NEW YORK (GenomeWeb) – Some innate immune system genes have evolved rapidly and vary widely in their expression across species and individual cells, while others are more conserved and consistent, according to a new study.
The innate immune response kicks into gear upon infection to both inhibit pathogen replication and raise the alarm. This response has to balance its rapid evolution in the face of pathogens and cell-to-cell variability with the need for regulatory constraints to prevent tissue damage and other pathological effects.
Researchers from the Wellcome Sanger Institute and elsewhere characterized the transcriptomes of fibroblasts and bone marrow-derived phagocytes from various species in response to immune challenges, both in bulk and at the single-cell level. As they reported yesterday in Nature, some genes' transcription diverged across species and between single cells, while other genes had less changeable expression.
"We think that this pattern of activation – where some genes are under tight control, and others have more variable activity – has evolved as a way to fine-tune the immune response. It is effective, but balanced," first author Tzachi Hagai from the Wellcome Sanger Institute said in a statement. "Genes can evolve to help a cell control an attacker, and the use of those genes can vary between cells, so surrounding tissues are not affected by a massive fallout."
Prior to examining the cells' transcriptomes, the researchers exposed fibroblasts from primates and rodents to a synthetic double-stranded RNA to mimic a viral infection and exposed phagocytes from rodents and mammals to a bacterial lipopolysaccharide. When they studied the bulk RNA sequencing data, they noted not only the rapid upregulation of expected immune genes like INFB, TNF, and CCL5 across species, but also some genes that are expressed in some species but not others. For instance, Ifi27 is upregulated in primates but not rodents, while Daxx is upregulated in rodents but not primates.

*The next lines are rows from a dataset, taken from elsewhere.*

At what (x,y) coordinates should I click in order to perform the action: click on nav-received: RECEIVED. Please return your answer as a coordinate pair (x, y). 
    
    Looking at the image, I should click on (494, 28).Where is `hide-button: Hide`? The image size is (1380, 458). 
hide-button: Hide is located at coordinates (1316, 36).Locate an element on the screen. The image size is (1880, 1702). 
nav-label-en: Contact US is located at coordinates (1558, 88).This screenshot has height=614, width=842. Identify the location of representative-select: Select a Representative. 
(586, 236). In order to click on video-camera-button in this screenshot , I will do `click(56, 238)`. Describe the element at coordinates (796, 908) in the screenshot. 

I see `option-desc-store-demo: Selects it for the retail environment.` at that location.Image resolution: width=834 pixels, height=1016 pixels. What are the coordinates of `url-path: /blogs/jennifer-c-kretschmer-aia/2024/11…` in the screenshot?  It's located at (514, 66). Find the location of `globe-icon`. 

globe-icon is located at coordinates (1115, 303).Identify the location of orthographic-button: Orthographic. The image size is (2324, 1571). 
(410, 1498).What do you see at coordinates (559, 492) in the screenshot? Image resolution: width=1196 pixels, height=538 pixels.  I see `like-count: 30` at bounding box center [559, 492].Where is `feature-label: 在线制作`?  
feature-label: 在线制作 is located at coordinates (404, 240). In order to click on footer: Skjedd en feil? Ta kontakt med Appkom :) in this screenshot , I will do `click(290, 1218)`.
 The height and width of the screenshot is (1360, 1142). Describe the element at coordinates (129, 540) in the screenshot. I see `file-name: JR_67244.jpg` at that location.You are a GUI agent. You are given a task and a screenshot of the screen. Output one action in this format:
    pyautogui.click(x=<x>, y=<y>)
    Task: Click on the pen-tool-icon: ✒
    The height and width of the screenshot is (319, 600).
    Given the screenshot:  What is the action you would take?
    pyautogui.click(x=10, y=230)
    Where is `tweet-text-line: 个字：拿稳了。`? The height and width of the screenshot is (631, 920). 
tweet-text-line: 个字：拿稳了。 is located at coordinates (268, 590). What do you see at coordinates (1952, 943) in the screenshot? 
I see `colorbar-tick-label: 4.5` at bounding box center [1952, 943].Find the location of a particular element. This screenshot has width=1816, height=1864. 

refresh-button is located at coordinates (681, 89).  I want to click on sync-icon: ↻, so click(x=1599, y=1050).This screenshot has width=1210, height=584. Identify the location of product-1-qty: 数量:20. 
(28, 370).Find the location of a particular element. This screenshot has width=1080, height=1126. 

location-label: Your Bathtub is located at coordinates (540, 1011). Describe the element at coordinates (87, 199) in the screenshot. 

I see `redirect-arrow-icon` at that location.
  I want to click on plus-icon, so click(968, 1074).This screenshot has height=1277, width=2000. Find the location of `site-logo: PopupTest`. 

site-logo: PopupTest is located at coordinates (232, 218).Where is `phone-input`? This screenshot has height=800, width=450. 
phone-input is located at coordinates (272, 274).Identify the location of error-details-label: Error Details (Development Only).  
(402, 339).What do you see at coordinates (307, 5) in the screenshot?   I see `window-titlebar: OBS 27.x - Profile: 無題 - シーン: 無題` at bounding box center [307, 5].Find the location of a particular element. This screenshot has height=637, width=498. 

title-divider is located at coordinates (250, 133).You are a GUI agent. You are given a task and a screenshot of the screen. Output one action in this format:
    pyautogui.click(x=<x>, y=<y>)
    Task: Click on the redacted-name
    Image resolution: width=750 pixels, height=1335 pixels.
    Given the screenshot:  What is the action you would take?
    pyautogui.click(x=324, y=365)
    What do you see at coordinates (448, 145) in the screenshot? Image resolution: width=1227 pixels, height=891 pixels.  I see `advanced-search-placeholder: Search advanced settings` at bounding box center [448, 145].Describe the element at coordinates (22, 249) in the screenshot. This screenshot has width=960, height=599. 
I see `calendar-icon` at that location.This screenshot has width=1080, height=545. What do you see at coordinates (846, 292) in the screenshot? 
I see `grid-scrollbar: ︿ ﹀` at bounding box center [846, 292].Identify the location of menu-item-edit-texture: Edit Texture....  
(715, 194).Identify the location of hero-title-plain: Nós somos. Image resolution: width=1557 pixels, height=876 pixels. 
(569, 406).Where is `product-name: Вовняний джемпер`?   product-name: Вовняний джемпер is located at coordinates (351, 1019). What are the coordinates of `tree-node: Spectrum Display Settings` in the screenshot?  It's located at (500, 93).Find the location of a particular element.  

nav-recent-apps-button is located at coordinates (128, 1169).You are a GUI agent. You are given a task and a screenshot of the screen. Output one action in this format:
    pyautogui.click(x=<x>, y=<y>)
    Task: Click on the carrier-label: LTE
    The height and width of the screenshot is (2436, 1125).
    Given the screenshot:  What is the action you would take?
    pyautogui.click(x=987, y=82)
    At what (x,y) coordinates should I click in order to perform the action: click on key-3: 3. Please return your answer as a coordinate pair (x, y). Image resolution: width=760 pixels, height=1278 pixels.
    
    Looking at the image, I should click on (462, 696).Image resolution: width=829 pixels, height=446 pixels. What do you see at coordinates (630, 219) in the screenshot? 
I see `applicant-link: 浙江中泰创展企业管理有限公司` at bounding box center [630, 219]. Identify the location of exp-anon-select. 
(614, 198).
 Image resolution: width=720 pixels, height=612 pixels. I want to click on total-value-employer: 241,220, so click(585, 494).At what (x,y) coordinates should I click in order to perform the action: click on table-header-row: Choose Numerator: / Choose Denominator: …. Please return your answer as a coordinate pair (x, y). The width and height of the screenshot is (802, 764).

In all, they uncovered 955 differentially expressed genes in fibroblasts from different species and 2,336 differentially expressed genes in phagocytes.
Using ChIP-seq, the researchers profiled active histone marks to find that promoter methylation on high-divergence genes was less conserved between humans and rodents than promoter methylation on low-divergence genes. They also noted that genes that highly diverged in expression have higher sequence conservation. This, they said, could be due to the promoters of high- and low-divergence genes having differing architectures: TATA box-enriched and CGI-depleted promoters are linked to transcriptional divergence, but with sequence conservation.
As the researchers reported, genes like those encoding cytokines have diverged faster than genes encoding other immune factors, like those involved in apoptosis. Cytokines also exhibited a higher transcriptional range and were enriched in TATA boxes, while depleted in CGI, suggesting this promoter architecture is associated with greater difference between species and conditions.
The researchers also performed single-cell RNA-seq across all species and found that genes whose expression in response to bacterial or viral challenges differed between species were also more variable between single cells of the same species. In addition, genes with TATA boxes had higher transcriptional variability, while those with CGI-containing genes varied less in expression. Cytokines, for instance, also exhibited high levels of cell-to-cell variability.
This, the researchers said, suggests transcriptional variability between cells and transcriptional divergence between species are linked to whether these promoter elements are present.
They also suggested that this pattern of conserved and variably expressed genes "has evolved as a mechanism for fine-tuned regulation to achieve an effective but balanced response" by the innate immune system.